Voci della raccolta
○ ○ ○ ○

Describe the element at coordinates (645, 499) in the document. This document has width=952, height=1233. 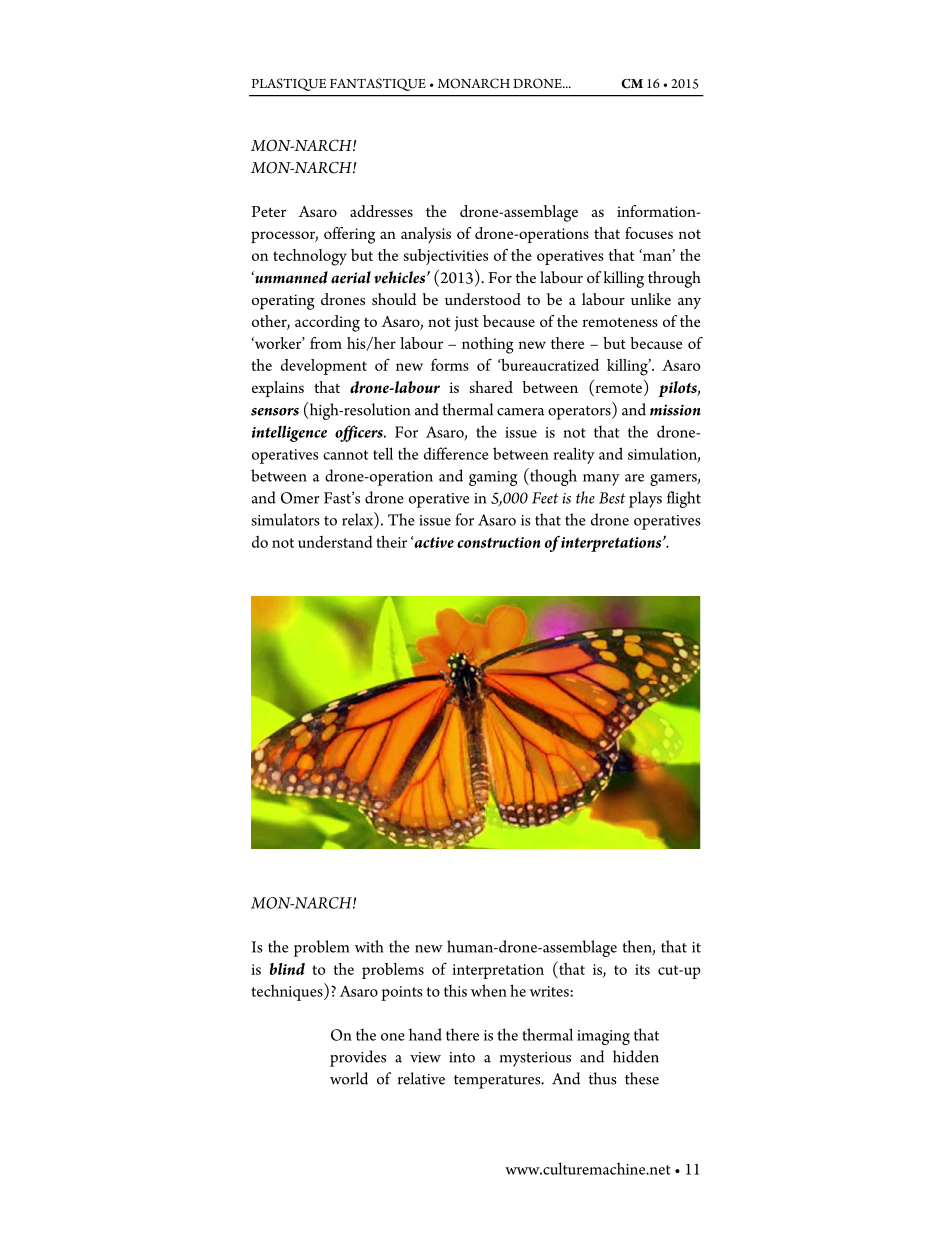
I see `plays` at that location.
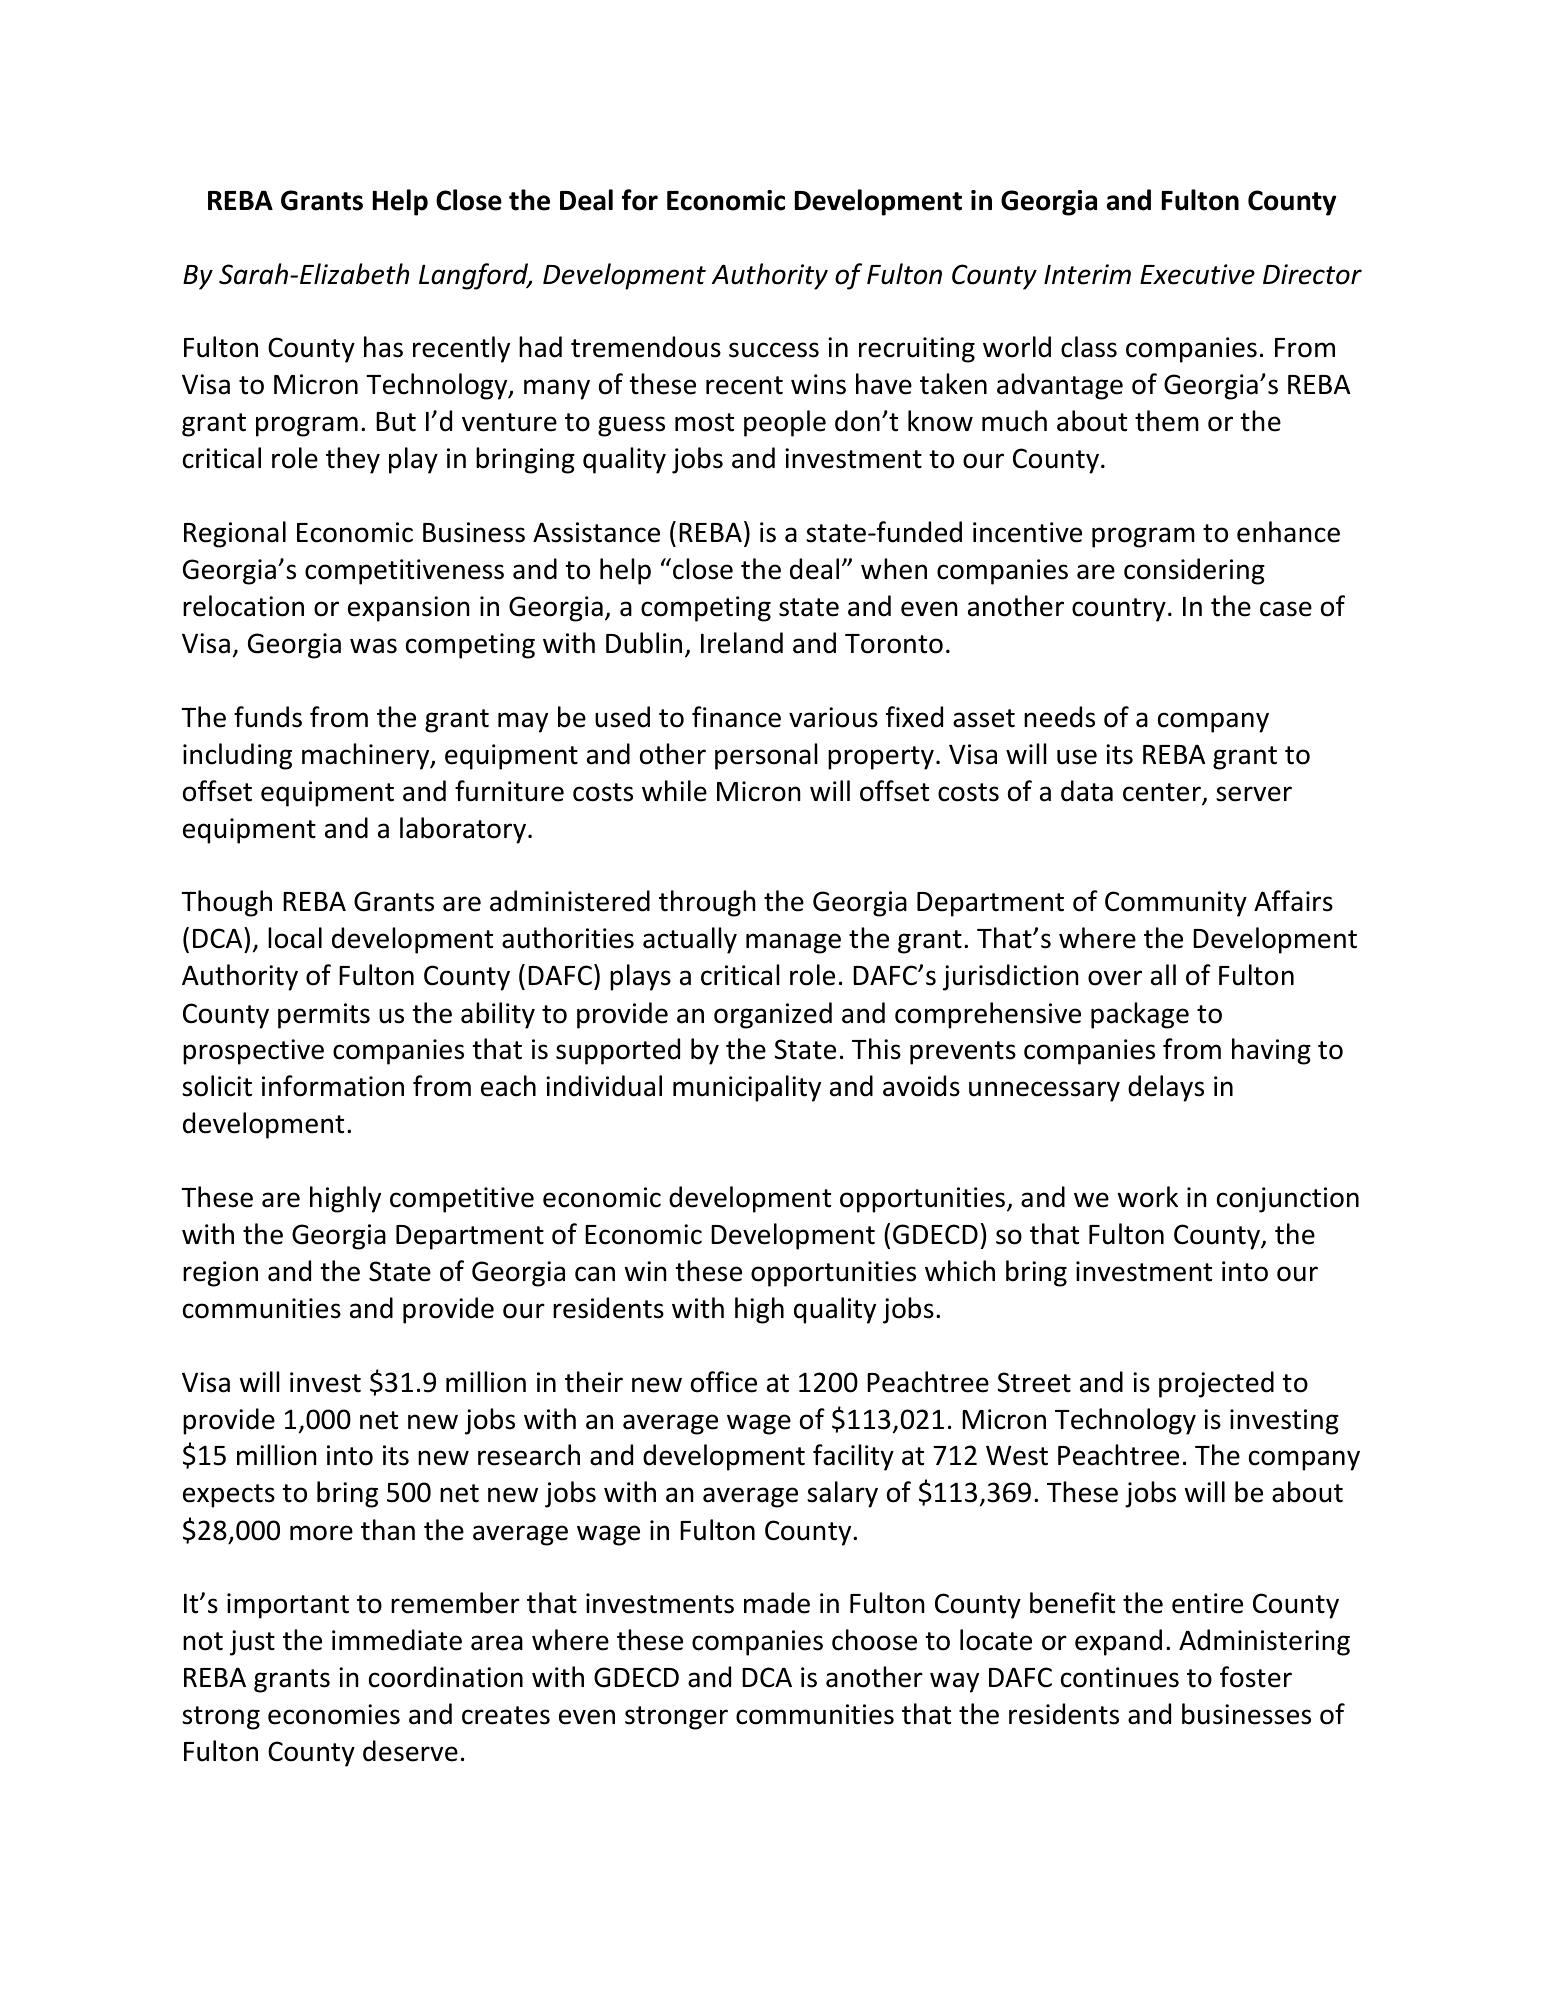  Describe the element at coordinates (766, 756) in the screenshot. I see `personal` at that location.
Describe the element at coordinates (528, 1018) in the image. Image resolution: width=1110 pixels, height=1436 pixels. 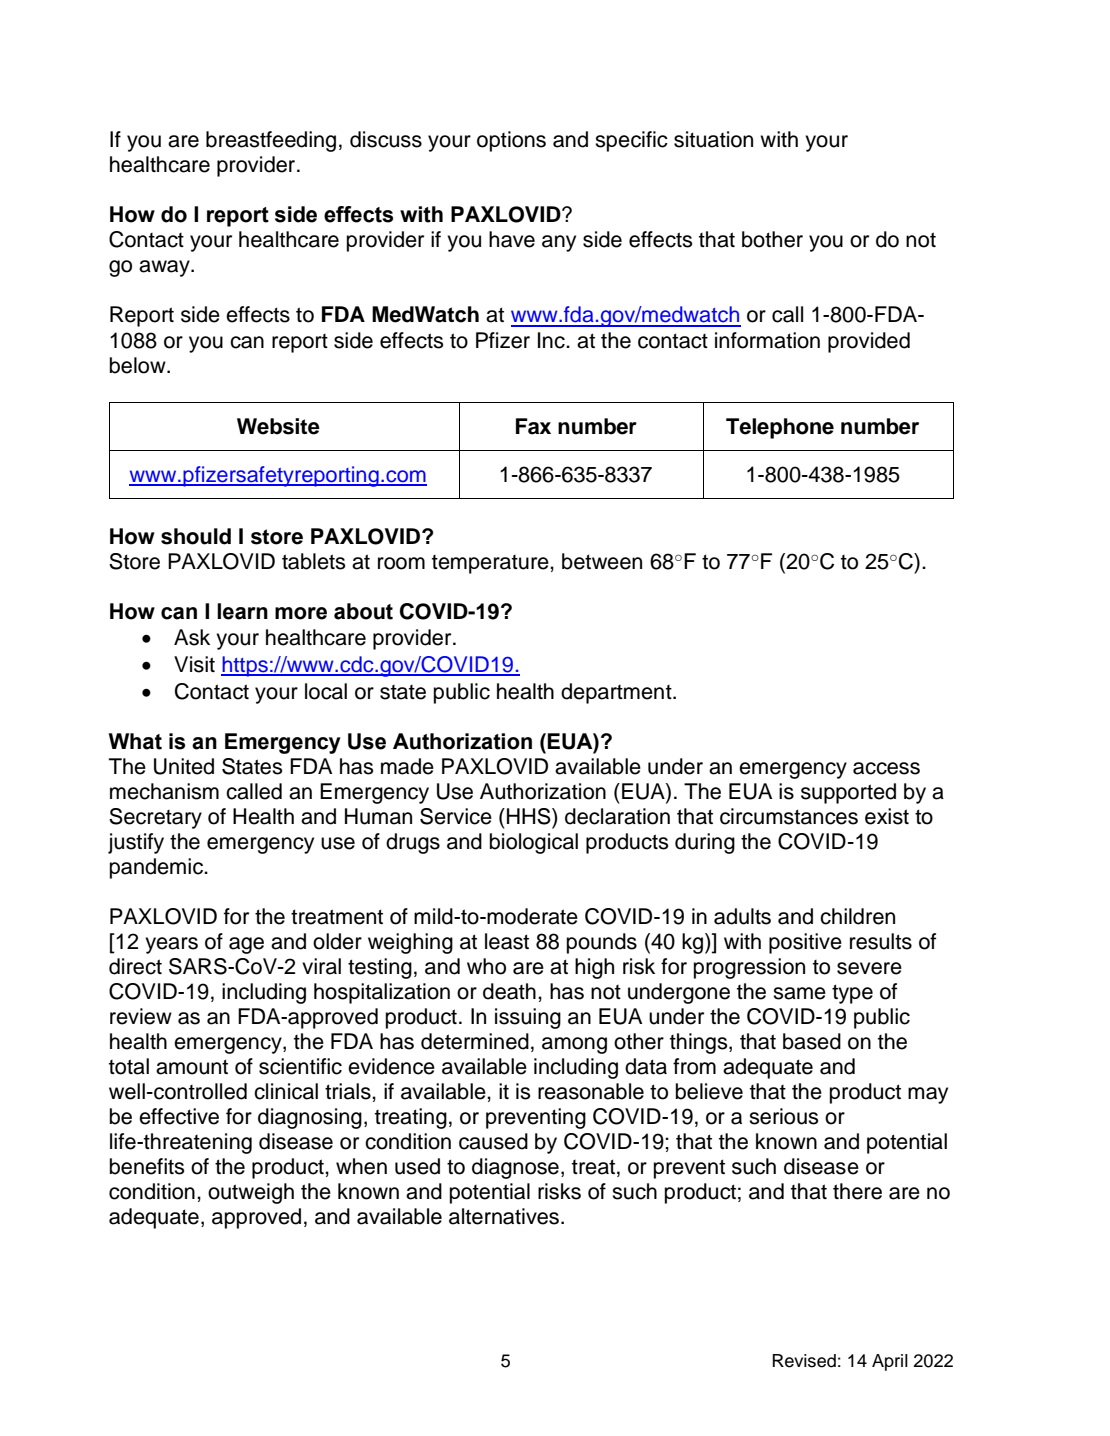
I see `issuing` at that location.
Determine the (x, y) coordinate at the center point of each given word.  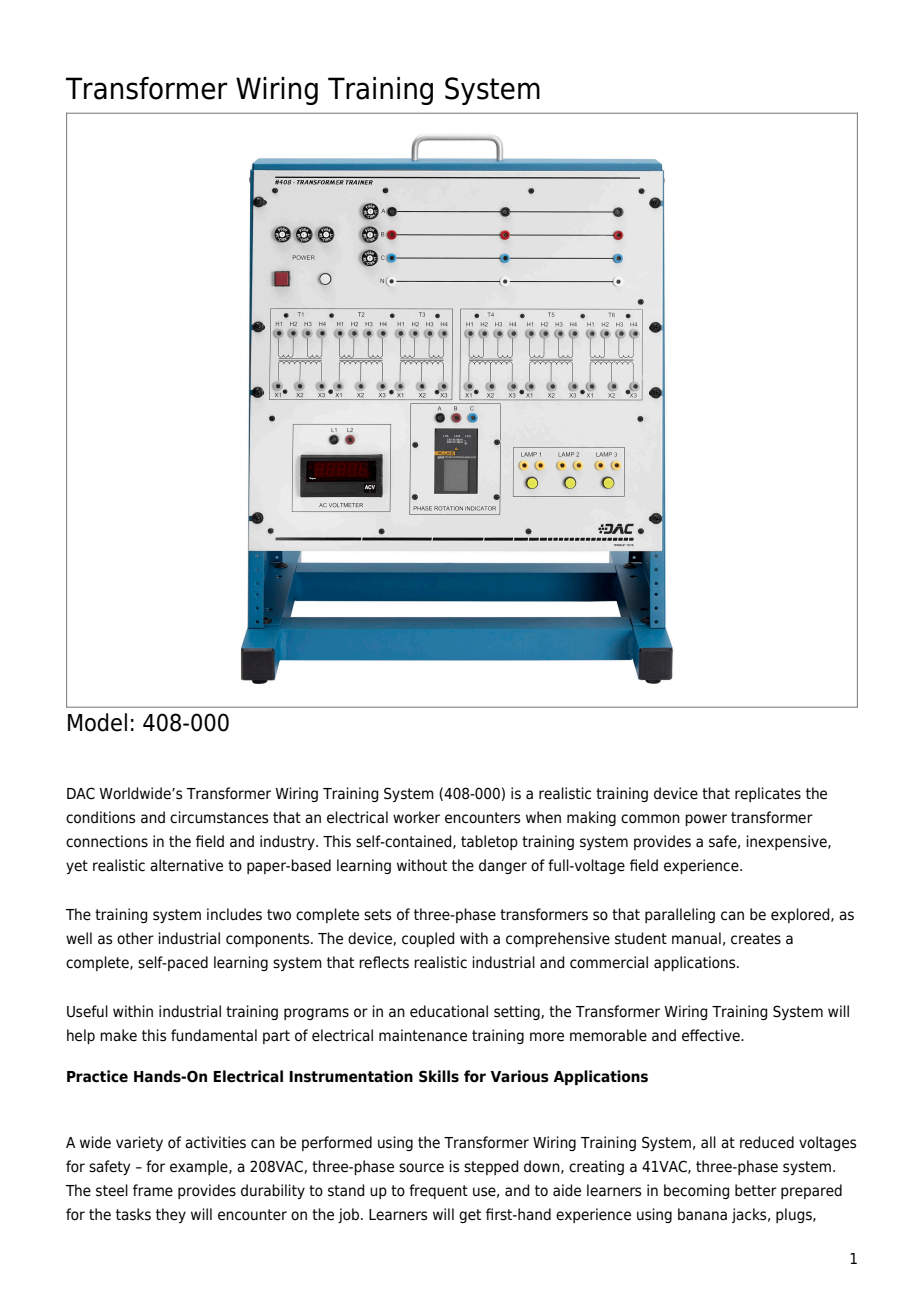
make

○ ○ ○ ○

→ **OBIETTIVO DELL'ESERCIZIO**
Ricopia senza modifiche tutti i record riportati sopra, tralasciando le immagini.

→ **RISULTATO DEL COMPITO**
Describe the element at coordinates (645, 499) in the document. This document has width=952, height=1233. 
I see `plays` at that location.
  Describe the element at coordinates (766, 756) in the screenshot. I see `personal` at that location.
Describe the element at coordinates (528, 1018) in the image. Image resolution: width=1110 pixels, height=1436 pixels. 
I see `issuing` at that location.
Determine the (x, y) coordinate at the center point of each given word.  
make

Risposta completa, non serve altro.